That sounds really good, I don't think you can go wrong with pizza being cooked in a 100 year old oven.


----------



## Marko Tsourkan

would love to join, but have to play by ear. Very busy these days, at a point that have to work evening and weekends.


----------



## mattrud

has a day been chosen for any kind of get together. my days off are rare and random but if i can I would love too.


----------



## Line cooked

mattrud said:


> has a day been chosen for any kind of get together. my days off are rare and random but if i can I would love too.


 
NO date yet...Dreamsinals put up a link to some schedule thing and I replied, but iam not sure if anything has happened with it. Spoke with Eto and thought we might just pick a time and place and see who shows. I will definitely post if something is planned


----------



## Marko Tsourkan

So what's the word? Is it possible to pics a couple of dates for greater flexibility?

M


----------



## dreamsignals

the whenisgood link is still up but only line cooked answered so far.


----------



## eto

dreamsignals said:


> the whenisgood link is still up but only line cooked answered so far.


 
I just added onto the when is good link


----------



## AnxiousCowboy

Where is this link?


----------



## Line cooked

AnxiousCowboy said:


> Where is this link?


 
dreamsignals posted it on the 17th


----------



## Salty dog

Geez, you guys must have tattoos and designer glasses. Somebody step up for christ sakes!


----------



## mano

Salty dog said:


> Geez, you guys must have tattoos and designer glasses. Somebody step up for christ sakes!


 
LMAO!

For the past week I was thinking The Ladies Who Lunch but didn't post anything in case I joined them!


----------



## AnxiousCowboy

Going to Felidia's this sunday (love that place) Maybe the next sunday?


----------



## dreamsignals

only 2 people so far in whenisgood. you can check the results here with the code z84f22


----------



## Line cooked

Just to keep this from going away Fette Sau BBQ in Williamsburg Brooklyn, July 10 at 5pm. I will be there with Eto. Check out the link and look forward to actually meeting some of you. http://www.fettesaubbq.com/


----------



## Jim

I was there this past weekend, hour and a half wait, skip the brisket.


----------



## eto

Jim said:


> I was there this past weekend, hour and a half wait, skip the brisket.


 
Hello Jim,

So the brisket's a bismal, bummer, can you think of a place that would be good around that time (5pm) on July 10th.

Cheers ,
eto


----------



## Jim

The 10th is a Sunday so it may not be bad. Unfortunately they cook the brisket in a pan, fat cap up, this leave no crust and the cut I had was also not tender at all, it needed a lot more time at temps. The sausage was good. I would not say I would never go again, but not to wait that long. 

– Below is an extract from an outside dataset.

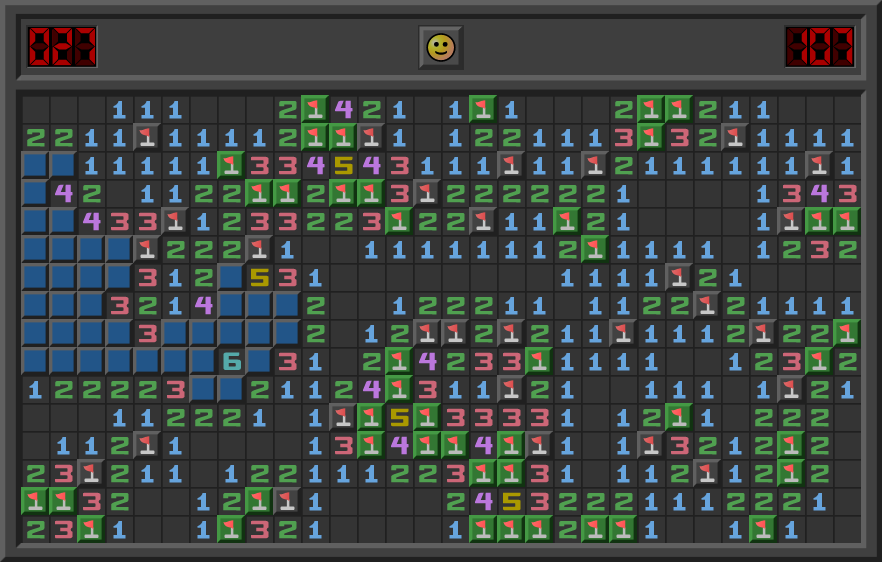Click the yellow 5 between two purple 4s
The height and width of the screenshot is (562, 882).
[344, 165]
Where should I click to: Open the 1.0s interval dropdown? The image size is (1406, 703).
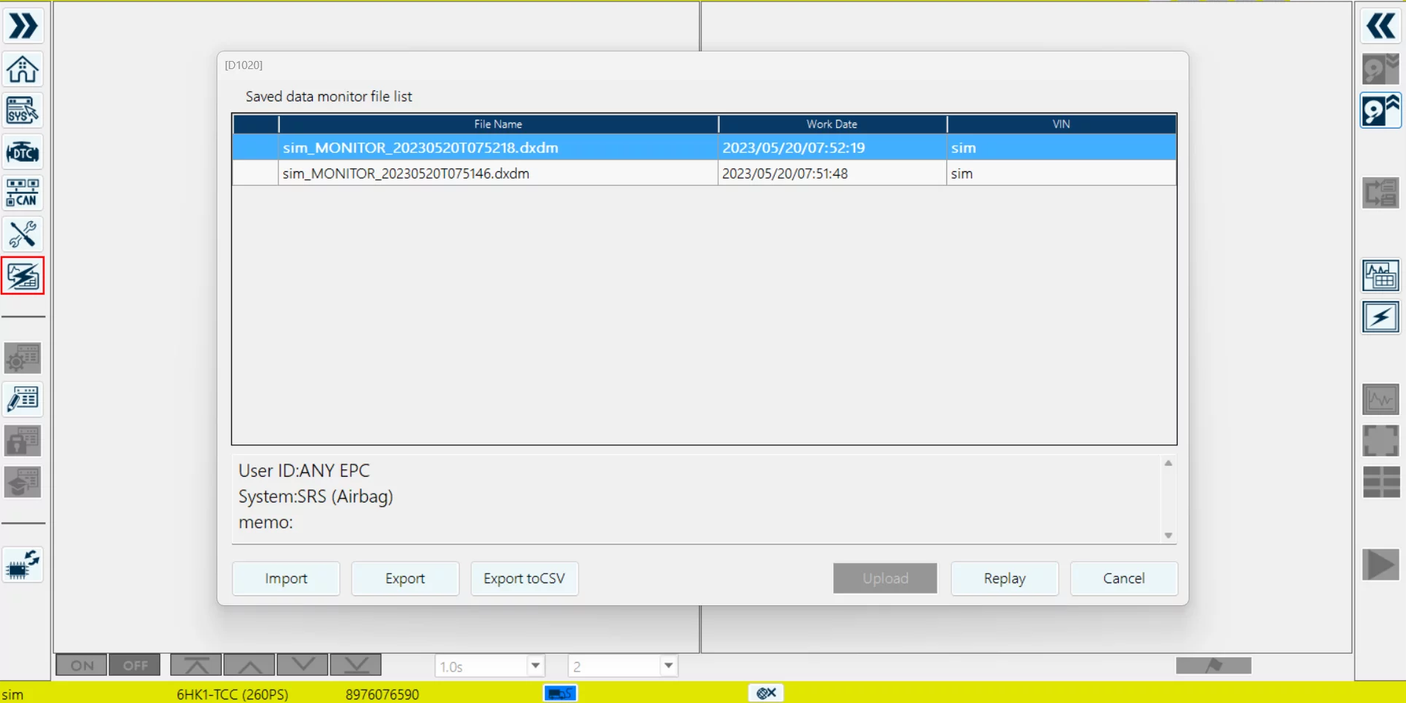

Are you only looking in Willyberg? Tres Hermanos is the bomb for authentic Mexican.


----------



## eto

Hey Jim,

We're open to anything really . If we can't get in at Fette Sau BBQ , we can always find somewhere else.

eto.


----------



## Line cooked

I was looking for a place that was not rigid on time and had the potential to accomoadte a group of people that could fluctuate in size. Fete Sau seemed to fit that critreria.If the wait is long we can always try and another place to chow down. My intention is to get there when it opens; get a table and some snacks to share for when folks start to arrive

For now I will stick the Fete Sau on July 10 at 5pm...Thanks for the insight Jim


----------



## Jim

Have a great time!


----------



## Marko Tsourkan

I think we guys should make it a bit simple, like meet for a drink in East Village or something. I used to live there and love the neighborhood and know a few hangouts. There are also several great Japanese restaurants there. Reasonably priced and great food.
Just saying. 

M


----------



## Line cooked

Marko Tsourkan said:


> I think we guys should make it a bit simple, like meet for a drink in East Village or something. I used to live there and love the neighborhood and know a few hangouts. There are also several great Japanese restaurants there. Reasonably priced and great food.
> Just saying.
> 
> M


Marko I definitely agree with keeping it simple, but it was starting to look like people were loosing interest.... thought it would be good to make an attempt and keep things moving...I am less concerned with the venue and more interested with putting some names and faces together....Jim seemed to think my choice could use some reconsideration also....If you have a better plan for that day please let us know, but without setting up a definite time or place we are right back to just talking about a meet up


----------



## Marko Tsourkan

I think it would make sense to meet in a group of 2-3 than trying to get everybody to agree to a specific time and place. I think we should post something like this:

*Friday July 1st, evening, anybody? Scratchers (5th St and 3rd Av), at 8:30. Anybody? * This is just an example, not actual plans, but it is one of my favorite bars in East Village.


----------



## Marko Tsourkan

ThEoRy said:


> I'm only 30 min from the city. My days off are either Mon or Tues.


 
I will make time to meet up with you. 

M


----------



## Line cooked

I think my intentions are getting a liitle hazed over for the meet up..... The byproduct of my multiple post.....
I had planed on hanging with ETO on July 10th regardless....We thought it would be a good idea to open it up to other forum types. Considering I am the newbie I would be excited if one or two members showed up. 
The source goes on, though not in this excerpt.